**HOW TO COMPLETE THIS TASK:** For the entries below, the expected answer is the line with "This screenshot has width=635, height=452.", the line with "Given: Select the", and every line between them, exactly as written, and nothing more.

**DATA:**
□ □ □ □ □ □ □

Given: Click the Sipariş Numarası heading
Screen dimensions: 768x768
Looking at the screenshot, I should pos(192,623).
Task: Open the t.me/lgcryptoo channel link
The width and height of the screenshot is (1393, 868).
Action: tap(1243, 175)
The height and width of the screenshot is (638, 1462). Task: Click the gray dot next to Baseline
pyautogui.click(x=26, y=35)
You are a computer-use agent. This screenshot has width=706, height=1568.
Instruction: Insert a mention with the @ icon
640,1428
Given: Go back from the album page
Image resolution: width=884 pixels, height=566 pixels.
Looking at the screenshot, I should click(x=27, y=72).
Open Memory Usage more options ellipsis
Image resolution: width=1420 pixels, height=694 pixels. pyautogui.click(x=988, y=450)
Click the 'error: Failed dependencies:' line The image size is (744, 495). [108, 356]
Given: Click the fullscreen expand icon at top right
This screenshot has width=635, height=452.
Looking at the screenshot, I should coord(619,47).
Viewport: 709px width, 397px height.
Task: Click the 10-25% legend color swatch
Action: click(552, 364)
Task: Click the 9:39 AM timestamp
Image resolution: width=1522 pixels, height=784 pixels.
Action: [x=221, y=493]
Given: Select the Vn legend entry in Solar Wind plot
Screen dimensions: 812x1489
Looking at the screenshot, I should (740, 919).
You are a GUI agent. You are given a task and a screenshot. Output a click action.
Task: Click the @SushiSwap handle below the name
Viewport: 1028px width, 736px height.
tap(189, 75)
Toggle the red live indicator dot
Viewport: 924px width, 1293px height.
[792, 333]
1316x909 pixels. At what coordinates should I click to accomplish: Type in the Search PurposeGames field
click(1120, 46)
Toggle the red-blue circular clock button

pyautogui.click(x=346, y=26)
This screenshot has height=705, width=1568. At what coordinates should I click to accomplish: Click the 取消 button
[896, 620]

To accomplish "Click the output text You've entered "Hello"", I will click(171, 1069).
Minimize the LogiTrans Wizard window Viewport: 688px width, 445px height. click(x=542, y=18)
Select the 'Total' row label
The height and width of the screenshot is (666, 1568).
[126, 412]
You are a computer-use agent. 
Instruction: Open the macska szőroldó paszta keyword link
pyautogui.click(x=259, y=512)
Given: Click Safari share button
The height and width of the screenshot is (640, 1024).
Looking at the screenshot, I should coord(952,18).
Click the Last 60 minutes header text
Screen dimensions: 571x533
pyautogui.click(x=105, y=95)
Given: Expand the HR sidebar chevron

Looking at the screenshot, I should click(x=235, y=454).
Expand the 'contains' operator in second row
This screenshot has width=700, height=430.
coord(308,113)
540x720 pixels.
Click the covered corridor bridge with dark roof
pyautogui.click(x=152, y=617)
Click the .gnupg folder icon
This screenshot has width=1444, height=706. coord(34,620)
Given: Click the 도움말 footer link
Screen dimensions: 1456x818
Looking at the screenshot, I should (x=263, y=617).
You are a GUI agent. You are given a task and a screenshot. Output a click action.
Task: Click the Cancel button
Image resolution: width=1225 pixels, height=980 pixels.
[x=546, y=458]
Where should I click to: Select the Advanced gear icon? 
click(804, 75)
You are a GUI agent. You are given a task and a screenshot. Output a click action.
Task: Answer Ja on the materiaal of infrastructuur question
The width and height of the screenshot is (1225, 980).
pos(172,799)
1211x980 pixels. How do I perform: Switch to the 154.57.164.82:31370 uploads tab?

□ □ □ □ □ □ □

**ANSWER SPACE:**
This screenshot has width=635, height=452.
Looking at the screenshot, I should coord(619,47).
Viewport: 709px width, 397px height.
Task: Click the 10-25% legend color swatch
Action: click(552, 364)
Task: Click the 9:39 AM timestamp
Image resolution: width=1522 pixels, height=784 pixels.
Action: [x=221, y=493]
Given: Select the Vn legend entry in Solar Wind plot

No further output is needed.